NASA Evaluates Compact Handheld X-ray Devices for Space Missions

NASA has entered the second phase of its search for a compact handheld x-ray device suitable for space missions, narrowing the field to three commercial systems after an initial review of over 200 candidates. The agency is conducting rigorous testing at its Glenn Research Center in Cleveland, Ohio, focusing on criteria such as size, weight, image quality, ease of use, cost, and safety. The selected device will play a critical role in supporting astronaut health and mission safety during long-duration space travel.

Testing and Selection Process

Among the finalists is MinXray’s Impact wireless digital x-ray system, which has already demonstrated its capabilities by capturing the first human x-ray image in space during the Fram2 mission. NASA researchers are evaluating how these devices can be used for both clinical diagnostics—such as monitoring astronaut health—and nonclinical applications, including identifying damage to equipment or spacesuits. According to Chase Haddix, PhD, a senior research contractor at NASA Glenn, the versatility of these x-ray systems could be vital for addressing the unique challenges of space exploration.

Implications for Future Missions

The final selection of the x-ray device is expected by the end of 2025, with plans to test the chosen system aboard the International Space Station in 2027 or early 2028. The integration of portable x-ray technology is seen as a significant advancement for human exploration missions, enabling rapid medical assessments and equipment inspections in environments where traditional diagnostic tools are impractical. NASA’s commitment to innovation in medical imaging reflects its broader strategy to enhance crew safety and autonomy on missions to the Moon, Mars, and beyond.

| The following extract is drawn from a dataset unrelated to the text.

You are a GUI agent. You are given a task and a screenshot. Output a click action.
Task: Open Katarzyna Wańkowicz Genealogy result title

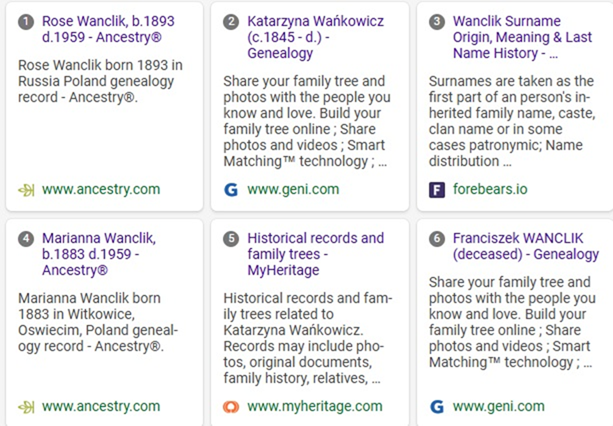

Broader Context and Industry Impact

The evaluation of handheld x-ray devices for space use highlights the growing intersection between medical technology and aerospace engineering. Companies like MinXray are leveraging advances in wireless imaging and miniaturization to meet NASA’s stringent requirements. The outcome of this selection process could influence future standards for medical diagnostics in remote and extreme environments, both in space and on Earth. As NASA continues to push the boundaries of human spaceflight, the adoption of compact, reliable diagnostic tools will be essential for mission success and crew well-being.